__THE RECORDS__
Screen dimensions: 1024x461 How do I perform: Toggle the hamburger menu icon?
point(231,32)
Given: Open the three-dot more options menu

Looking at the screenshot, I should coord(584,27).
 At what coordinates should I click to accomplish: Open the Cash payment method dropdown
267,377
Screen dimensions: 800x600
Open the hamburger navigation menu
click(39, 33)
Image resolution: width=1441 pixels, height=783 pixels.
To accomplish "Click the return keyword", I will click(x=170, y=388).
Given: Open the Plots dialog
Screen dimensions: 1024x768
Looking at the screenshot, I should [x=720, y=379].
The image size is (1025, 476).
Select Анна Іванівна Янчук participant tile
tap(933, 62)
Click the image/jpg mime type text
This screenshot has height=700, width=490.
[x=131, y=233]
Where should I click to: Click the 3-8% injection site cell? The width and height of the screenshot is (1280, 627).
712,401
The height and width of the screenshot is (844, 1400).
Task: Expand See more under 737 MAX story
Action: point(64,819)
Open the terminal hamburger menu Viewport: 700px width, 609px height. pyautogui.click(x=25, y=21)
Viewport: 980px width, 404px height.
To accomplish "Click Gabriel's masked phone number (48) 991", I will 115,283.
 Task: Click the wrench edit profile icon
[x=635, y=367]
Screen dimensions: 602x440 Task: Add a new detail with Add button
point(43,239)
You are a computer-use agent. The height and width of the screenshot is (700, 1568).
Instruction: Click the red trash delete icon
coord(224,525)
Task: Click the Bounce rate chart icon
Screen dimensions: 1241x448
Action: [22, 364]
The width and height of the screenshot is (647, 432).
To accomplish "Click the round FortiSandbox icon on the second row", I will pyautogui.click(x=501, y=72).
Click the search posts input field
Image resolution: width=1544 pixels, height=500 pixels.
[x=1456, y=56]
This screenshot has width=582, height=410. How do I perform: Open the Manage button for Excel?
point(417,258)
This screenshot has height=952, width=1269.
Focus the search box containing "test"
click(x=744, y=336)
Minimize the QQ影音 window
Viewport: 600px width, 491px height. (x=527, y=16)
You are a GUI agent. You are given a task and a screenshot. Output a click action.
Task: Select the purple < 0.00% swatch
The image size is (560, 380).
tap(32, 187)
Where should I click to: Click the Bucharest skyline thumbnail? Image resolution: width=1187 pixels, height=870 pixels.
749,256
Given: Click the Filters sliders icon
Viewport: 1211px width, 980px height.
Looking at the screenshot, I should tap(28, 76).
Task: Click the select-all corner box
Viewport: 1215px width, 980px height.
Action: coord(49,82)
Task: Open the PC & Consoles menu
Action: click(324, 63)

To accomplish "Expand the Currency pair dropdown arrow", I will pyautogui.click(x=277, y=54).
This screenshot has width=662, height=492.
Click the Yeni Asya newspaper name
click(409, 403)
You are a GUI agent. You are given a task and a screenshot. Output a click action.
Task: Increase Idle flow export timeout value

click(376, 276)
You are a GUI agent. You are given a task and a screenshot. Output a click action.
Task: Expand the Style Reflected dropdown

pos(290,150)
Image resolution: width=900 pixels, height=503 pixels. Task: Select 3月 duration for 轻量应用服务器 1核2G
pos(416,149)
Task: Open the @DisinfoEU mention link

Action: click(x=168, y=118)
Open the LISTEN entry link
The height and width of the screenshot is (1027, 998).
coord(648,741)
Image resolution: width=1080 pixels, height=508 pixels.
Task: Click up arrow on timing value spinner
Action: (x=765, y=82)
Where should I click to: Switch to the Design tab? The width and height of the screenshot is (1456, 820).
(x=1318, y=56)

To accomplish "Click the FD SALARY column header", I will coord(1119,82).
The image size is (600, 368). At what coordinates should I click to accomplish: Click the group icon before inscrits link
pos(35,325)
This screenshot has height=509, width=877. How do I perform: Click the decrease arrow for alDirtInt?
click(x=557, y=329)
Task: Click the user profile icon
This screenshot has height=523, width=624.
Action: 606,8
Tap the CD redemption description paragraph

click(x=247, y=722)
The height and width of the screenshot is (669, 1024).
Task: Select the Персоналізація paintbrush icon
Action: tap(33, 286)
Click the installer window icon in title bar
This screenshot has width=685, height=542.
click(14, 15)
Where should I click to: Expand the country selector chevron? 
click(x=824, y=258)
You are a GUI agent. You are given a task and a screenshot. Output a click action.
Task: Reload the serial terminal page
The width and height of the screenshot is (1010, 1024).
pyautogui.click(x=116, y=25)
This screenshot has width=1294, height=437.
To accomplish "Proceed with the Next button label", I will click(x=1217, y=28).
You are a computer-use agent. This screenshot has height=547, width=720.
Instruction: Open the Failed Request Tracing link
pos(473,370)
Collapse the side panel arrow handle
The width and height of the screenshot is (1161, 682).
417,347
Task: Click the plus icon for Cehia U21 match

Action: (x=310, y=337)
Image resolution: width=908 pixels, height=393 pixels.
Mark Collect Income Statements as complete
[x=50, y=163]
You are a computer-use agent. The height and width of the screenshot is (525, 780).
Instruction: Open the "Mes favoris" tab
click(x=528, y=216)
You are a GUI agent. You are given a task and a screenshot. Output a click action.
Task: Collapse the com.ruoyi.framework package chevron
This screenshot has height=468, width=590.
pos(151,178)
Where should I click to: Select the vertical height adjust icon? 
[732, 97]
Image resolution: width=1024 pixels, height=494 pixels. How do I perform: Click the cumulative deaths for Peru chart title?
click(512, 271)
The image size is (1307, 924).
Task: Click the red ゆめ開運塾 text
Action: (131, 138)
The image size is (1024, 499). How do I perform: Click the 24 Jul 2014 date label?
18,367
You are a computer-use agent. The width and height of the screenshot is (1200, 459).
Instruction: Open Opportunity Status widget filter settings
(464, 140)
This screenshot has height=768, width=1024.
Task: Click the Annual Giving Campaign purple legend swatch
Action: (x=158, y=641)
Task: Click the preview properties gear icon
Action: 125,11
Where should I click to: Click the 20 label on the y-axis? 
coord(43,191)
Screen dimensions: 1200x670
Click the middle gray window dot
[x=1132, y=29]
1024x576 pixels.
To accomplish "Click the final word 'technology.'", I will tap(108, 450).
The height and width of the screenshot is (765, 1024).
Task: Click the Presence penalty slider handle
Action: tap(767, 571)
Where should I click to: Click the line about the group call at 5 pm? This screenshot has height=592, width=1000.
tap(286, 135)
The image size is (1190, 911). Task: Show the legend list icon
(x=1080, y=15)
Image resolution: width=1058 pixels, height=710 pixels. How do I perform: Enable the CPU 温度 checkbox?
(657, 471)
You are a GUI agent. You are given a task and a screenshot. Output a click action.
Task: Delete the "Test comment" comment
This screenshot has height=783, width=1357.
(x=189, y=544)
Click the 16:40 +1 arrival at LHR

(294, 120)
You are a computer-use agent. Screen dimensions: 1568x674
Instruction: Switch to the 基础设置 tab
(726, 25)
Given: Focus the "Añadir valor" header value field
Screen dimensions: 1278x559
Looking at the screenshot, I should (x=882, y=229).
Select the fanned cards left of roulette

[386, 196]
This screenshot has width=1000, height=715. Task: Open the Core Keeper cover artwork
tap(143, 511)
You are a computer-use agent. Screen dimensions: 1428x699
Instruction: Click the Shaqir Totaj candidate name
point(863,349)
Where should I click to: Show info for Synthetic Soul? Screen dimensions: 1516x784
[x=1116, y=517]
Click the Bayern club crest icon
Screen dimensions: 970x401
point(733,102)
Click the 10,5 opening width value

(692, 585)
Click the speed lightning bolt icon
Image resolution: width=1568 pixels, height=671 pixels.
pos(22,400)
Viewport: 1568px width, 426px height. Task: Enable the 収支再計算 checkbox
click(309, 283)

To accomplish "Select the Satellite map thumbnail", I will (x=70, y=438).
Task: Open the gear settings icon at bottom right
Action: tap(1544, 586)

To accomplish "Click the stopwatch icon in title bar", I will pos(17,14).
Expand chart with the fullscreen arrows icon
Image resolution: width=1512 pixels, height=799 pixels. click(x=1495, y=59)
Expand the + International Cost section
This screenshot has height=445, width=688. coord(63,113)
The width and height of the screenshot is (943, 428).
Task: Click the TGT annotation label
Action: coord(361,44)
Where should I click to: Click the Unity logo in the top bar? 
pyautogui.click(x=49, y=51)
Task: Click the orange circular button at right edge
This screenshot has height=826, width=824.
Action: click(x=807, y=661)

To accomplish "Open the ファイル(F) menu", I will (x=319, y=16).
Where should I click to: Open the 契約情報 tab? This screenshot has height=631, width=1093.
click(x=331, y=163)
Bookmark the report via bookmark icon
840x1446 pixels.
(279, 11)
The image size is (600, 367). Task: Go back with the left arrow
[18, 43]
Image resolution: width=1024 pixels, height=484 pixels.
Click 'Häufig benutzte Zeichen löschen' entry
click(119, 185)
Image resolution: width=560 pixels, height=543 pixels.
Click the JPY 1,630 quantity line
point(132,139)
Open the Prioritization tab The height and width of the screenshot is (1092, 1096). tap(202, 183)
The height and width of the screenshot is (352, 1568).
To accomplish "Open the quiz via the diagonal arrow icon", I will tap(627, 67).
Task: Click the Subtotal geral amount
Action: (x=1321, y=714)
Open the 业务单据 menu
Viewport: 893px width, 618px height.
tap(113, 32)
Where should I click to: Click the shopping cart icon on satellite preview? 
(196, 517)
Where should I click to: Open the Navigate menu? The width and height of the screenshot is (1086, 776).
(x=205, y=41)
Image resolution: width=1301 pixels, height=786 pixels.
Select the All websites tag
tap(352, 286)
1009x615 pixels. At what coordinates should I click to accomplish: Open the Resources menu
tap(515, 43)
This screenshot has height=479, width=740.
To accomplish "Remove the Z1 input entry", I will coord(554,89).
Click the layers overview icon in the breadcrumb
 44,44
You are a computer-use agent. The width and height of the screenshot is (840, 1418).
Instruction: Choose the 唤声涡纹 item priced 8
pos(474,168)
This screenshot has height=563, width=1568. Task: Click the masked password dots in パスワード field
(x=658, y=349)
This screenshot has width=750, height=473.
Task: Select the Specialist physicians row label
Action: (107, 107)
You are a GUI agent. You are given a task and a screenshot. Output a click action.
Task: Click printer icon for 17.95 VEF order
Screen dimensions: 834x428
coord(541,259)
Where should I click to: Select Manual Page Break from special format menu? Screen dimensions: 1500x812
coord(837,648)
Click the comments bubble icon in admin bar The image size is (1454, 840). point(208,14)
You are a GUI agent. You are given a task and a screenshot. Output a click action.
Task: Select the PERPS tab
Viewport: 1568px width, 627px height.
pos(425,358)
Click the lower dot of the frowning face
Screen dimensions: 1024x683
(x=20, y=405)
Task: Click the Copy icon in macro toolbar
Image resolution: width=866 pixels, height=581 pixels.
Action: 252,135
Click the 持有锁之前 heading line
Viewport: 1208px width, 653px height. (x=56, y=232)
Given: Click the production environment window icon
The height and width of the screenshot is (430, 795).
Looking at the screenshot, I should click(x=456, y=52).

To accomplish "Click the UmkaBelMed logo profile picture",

__WORK TO COMPLETE__
Checking each line above, count the ones that hold the word "computer" and state the total alone.

__RESPONSE AREA__
7